PASSAGE PROVIDED:
==*==

VIDEO: Chiropractor cracking baby’s back brings doctor to tears

3 minute read

This video of a Melbourne chiropractor using spinal manipulations to treat a newborn is beginning to raise alarm


Concerns have been raised over a Melbourne chiropractor who uses spinal manipulations to treat newborns

Chiropractor Ian Rossborough was featured in a YouTube video in January manipulating the spine of four-day old, premature baby who was suffering from colic and reflux.

He claims on his YouTube account that the baby’s condition was “a problem in her mid back and upon correction [she] was visibly more comfortable”.

Mr Rossborough also treats conjunctivitis and ear infections in babies and children using spinal manipulations, and his videos have been viewed by millions of people online.

A Melbourne orthopedic surgeon John Cunningham said the video of a chiropractor adjusting the spine of a newborn was distressing.

“There’s not many things that make an orthopedic surgeon emotional, but when you see a premature baby having its back cracked, it literally makes my eyes water,” he told the ABC Radio National Program.

“There would be risks of harm. There would be risks that the child could suffer some sort of fracture. Why would you do it? This is the thing that goes through my mind when I watch that video. Why on earth would you do that to a newborn?”

Dr Cunningham made a formal complaint to the Australian Health Practitioners Regulation Agency (AHPRA) in February, calling for the Chiropractic Board to be fired.

Dr Paul Bauert, the head of pediatrics at Royal Darwin Hospital, has also called on AHPRA to ban chiropractic treatment of children until the evidence shows that there may be some effect.

==*==

INFORMATION SUPPLIED:
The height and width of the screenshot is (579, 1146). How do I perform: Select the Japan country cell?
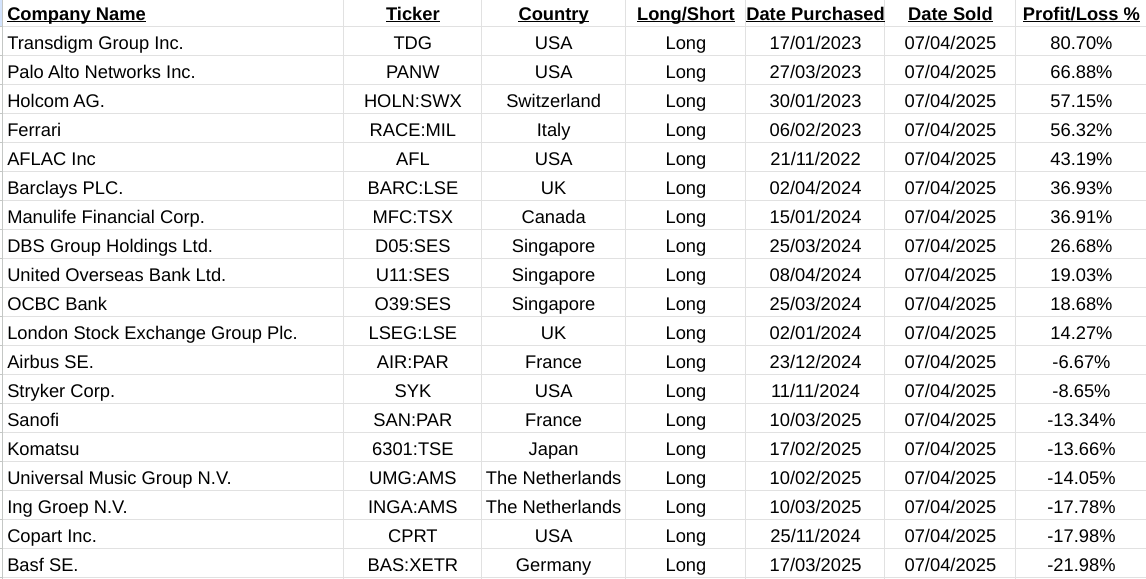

==*==

CHECK YOUR UNDERSTANDING:
1. In the article about the chiropractor, copy the stretch from "Chiropractor Ian Rossborough" through "of people online.".
2. According to the chiropractor article, what did Dr Cunningham call for in his formal complaint to AHPRA?
3. Please continue the article about the Melbourne chiropractor from where it stops, writing the next part.

SOLVED PROBLEMS:
1.
Chiropractor Ian Rossborough was featured in a YouTube video in January manipulating the spine of four-day old, premature baby who was suffering from colic and reflux.

He claims on his YouTube account that the baby’s condition was “a problem in her mid back and upon correction [she] was visibly more comfortable”.

Mr Rossborough also treats conjunctivitis and ear infections in babies and children using spinal manipulations, and his videos have been viewed by millions of people online.

2. He called for the Chiropractic Board to be fired.

3.
“The only evidence that’s available at the moment, looking at all the published chiropractic literature, the conclusions of all of those studies say that chiropractors may compete with physiotherapists in terms of treating some back problems,” he said.

“But all their other claims are beyond belief, and can carry a range of significant risks.”

The Chiropractors’ Association of Australia defended itself against media reports, saying “a significant body of Australian and world-wide research in and about chiropractic that supports its place in health care”.

Chair of the Chiropractic Board of Australia Wayne Minter told the ABC that chiropractors are expected to practice in an “evidence-informed, evidence-based way”.

The number of GP referrals of children to chiropractors has grown 83% in the five years to June 2015.

Chiropractors represent 1% of the registered Australian healthcare workforce and deliver services to over 300,000 Australians each week, according to the Chiropractors’ Association of Australia.

Chiropractic therapy may also be paid for under the National Disability Insurance Scheme in future, following a decision by the Administrative Appeals Tribunal (AAT).

This decision, recently revealed in documents obtained by The Australian under Freedom of Information laws, involved a patient who claimed that she had been confined to a wheelchair without chiropractic therapy to improve her back pain.

The Independent Advisory Council, which advises the NDIS Board, has noted that the AAT decision means chiropractic treatment could be classified as “reasonable and necessary” support.

In a submission to an independent review of the NDIS legislation last year, the Council requested changes to the scheme’s rules to clarify which treatments fall under the scheme.